Men don’t really talk about Tuskegee. In fact, a lot of men don’t even know about it nowadays. A lot of those men are gone, and the younger people, they don’t really deal with Tuskegee. We have to deal with today, what’s going on today, so men are comfortable talking with people are their own race. It’s just a fact, you know. You wouldn’t send a Caucasian to a Hispanic doctor. They’re not comfortable with them. They want to talk to somebody their own way the majority of the time, so what’s the way life is. We get more results that way. Life is … people say life is unfair and difficult, but it’s not. Life is basic. You know, we just have to deal with what’s going on in life and realize, hey, if we’re in any position to make change, we have to move on that and make it happen.
African American men with prostate cancer, well, if you don’t get it checked out in the early stages, you’re not even going to get to the advanced stage, you see? You’ve got to take care of business in the early stages in order to get to that point. A lot of guys that get to the advanced stage, they don’t make it out of that.

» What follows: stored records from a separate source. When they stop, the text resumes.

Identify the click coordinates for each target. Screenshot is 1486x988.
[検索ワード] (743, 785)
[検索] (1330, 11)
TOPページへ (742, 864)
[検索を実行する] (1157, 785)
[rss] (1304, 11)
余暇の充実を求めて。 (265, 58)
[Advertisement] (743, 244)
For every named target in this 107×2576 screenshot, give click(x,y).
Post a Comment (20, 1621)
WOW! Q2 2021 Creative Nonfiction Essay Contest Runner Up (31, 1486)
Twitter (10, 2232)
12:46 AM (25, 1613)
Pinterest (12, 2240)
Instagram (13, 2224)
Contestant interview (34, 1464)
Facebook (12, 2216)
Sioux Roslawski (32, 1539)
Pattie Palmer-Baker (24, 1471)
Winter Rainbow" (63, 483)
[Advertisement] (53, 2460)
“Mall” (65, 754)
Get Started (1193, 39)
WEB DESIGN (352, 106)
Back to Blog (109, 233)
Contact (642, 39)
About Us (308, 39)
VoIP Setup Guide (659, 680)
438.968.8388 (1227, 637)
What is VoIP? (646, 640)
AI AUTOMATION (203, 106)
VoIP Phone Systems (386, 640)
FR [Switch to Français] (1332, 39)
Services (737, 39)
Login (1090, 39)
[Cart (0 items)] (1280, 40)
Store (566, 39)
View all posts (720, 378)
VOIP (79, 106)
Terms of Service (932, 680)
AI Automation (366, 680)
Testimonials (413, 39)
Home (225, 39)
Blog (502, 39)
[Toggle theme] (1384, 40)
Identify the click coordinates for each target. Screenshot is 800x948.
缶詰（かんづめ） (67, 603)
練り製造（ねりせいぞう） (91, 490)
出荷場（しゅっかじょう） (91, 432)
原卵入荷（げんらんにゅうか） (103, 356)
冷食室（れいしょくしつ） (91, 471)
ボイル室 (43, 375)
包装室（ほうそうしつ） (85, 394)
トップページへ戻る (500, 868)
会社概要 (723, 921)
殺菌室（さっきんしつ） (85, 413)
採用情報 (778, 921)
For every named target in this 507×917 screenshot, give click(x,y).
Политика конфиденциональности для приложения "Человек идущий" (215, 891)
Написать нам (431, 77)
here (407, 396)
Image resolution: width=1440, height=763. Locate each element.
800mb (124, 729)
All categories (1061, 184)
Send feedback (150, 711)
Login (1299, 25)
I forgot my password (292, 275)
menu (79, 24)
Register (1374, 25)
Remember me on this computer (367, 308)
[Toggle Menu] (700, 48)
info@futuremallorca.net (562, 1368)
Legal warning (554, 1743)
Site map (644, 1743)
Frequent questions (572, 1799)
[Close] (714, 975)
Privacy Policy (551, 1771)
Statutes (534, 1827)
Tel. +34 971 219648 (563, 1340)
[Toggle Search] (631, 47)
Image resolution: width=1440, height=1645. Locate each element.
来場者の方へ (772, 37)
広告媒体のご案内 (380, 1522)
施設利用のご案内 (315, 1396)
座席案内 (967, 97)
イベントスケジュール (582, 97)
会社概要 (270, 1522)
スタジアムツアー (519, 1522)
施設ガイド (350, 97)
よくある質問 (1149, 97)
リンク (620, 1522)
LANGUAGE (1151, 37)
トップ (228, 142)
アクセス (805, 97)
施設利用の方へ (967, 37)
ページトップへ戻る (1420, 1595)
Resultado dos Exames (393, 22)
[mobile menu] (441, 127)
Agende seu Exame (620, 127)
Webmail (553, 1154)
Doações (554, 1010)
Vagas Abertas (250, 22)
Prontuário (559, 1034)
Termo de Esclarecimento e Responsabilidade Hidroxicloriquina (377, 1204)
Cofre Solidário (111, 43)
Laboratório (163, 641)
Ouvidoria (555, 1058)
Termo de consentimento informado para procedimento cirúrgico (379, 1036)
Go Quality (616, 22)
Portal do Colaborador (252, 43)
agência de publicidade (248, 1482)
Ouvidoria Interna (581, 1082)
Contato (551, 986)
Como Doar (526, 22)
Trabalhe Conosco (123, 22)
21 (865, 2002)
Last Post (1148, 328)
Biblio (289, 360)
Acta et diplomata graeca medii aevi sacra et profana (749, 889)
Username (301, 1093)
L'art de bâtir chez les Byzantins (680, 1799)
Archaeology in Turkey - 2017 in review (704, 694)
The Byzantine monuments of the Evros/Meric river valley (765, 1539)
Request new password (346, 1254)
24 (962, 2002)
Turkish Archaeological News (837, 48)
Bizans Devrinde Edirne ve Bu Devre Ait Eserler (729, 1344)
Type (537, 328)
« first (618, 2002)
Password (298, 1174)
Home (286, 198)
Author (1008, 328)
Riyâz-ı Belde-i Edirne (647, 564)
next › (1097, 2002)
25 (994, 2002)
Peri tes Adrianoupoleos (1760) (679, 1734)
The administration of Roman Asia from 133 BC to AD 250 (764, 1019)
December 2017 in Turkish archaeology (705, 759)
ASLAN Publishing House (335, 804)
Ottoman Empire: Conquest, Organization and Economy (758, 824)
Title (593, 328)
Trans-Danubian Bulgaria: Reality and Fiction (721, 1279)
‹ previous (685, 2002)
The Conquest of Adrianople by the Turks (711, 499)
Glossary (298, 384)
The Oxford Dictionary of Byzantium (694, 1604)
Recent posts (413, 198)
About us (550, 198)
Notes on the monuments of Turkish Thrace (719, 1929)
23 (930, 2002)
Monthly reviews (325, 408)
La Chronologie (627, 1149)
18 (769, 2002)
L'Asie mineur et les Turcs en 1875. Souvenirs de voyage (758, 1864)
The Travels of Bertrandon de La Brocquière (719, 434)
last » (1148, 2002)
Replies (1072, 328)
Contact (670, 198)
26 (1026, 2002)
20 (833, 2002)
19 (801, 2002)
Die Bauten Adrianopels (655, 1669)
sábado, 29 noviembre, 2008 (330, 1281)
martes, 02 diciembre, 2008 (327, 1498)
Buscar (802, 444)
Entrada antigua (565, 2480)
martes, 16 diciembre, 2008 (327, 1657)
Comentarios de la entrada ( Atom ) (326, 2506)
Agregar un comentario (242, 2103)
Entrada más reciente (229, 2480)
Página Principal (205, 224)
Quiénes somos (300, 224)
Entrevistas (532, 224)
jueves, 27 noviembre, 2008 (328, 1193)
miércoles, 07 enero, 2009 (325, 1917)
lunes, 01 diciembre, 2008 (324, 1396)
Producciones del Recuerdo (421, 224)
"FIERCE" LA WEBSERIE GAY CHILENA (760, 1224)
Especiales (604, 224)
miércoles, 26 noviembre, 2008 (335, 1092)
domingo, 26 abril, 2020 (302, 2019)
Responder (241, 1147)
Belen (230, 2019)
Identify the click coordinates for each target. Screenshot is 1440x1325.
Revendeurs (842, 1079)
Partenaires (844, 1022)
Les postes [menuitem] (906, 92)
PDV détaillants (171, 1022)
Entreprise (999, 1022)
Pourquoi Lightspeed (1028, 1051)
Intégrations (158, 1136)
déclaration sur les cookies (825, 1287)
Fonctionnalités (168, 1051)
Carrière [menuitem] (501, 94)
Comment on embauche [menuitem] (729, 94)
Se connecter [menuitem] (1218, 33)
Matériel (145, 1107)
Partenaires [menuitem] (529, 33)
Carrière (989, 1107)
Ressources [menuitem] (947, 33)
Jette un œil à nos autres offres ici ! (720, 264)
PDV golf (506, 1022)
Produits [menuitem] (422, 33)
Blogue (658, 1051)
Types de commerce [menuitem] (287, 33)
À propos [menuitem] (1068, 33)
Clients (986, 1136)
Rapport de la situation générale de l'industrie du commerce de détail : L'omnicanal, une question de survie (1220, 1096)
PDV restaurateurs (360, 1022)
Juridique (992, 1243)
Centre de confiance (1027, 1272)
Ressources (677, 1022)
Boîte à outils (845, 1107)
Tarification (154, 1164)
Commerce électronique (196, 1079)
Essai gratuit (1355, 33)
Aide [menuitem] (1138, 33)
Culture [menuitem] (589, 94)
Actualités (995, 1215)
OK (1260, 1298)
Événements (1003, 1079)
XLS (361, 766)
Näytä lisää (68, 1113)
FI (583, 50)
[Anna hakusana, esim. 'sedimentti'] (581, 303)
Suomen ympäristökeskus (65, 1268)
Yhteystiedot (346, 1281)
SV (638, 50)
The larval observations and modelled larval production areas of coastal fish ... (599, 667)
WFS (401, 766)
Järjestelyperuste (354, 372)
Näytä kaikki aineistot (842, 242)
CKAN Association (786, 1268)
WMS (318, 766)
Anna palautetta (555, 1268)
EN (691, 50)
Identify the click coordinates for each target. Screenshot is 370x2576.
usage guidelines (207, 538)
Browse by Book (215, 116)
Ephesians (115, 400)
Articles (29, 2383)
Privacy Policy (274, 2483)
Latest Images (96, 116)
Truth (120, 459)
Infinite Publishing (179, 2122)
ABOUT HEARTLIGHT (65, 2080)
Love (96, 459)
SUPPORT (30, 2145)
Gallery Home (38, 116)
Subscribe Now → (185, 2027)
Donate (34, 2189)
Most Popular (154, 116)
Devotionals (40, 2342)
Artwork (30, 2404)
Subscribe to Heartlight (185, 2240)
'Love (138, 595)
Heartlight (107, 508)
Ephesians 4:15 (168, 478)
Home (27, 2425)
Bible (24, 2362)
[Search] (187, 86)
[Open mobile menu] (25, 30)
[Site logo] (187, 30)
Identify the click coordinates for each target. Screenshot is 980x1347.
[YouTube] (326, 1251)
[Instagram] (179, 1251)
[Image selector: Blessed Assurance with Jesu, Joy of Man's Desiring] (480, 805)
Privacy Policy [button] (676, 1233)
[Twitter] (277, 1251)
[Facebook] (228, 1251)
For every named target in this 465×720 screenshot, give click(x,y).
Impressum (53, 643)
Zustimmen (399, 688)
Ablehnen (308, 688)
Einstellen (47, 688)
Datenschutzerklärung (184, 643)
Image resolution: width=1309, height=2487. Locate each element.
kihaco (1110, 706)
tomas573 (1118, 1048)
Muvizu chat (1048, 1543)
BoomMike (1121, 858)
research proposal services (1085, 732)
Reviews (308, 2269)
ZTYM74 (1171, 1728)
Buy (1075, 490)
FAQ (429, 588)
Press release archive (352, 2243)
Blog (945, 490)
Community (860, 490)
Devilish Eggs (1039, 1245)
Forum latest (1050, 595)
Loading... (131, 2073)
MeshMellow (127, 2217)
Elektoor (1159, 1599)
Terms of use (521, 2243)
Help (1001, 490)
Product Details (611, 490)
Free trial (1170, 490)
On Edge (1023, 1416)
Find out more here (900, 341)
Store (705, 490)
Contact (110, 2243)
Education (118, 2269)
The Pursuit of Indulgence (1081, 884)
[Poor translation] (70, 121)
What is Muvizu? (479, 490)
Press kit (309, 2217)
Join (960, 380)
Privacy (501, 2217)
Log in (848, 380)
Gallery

They don’t make it.
I know a guy, the first time he got a test, his PSA level was 425, the first time. This man was a CEO of a major, major company in Indiana, and he called me three weeks before he died and cried, because he said, “Ed,” he said, “I know I should have taken care of this.” He didn’t. He just didn’t do it, and he died three weeks later. He had the biggest funeral the state’s ever seen, because everybody knew him, but he didn’t take care of his health. He ignored it.
You can’t ignore that. You’ve got to take care of it. It’s not going to go away if you’ve got it, and the key is you don’t know if you have it unless you get it checked out. We’re going to keep doing this until we, you know, just can’t move. As long as we can move around, we’re going to keep doing this, because we’re educating men and we’re saving lives and that’s really what it’s all about, you see.
Guys in their 40’s are paying attention to prostate cancer, because a lot of those guys, their fathers and grandfathers are passing from it, or they have it, and they’re seeing what their fathers and grandfathers are going through and they don’t want to go through the same thing, so they are getting screened and tested early like they should. I’m seeing that a lot nowadays, quite a bit.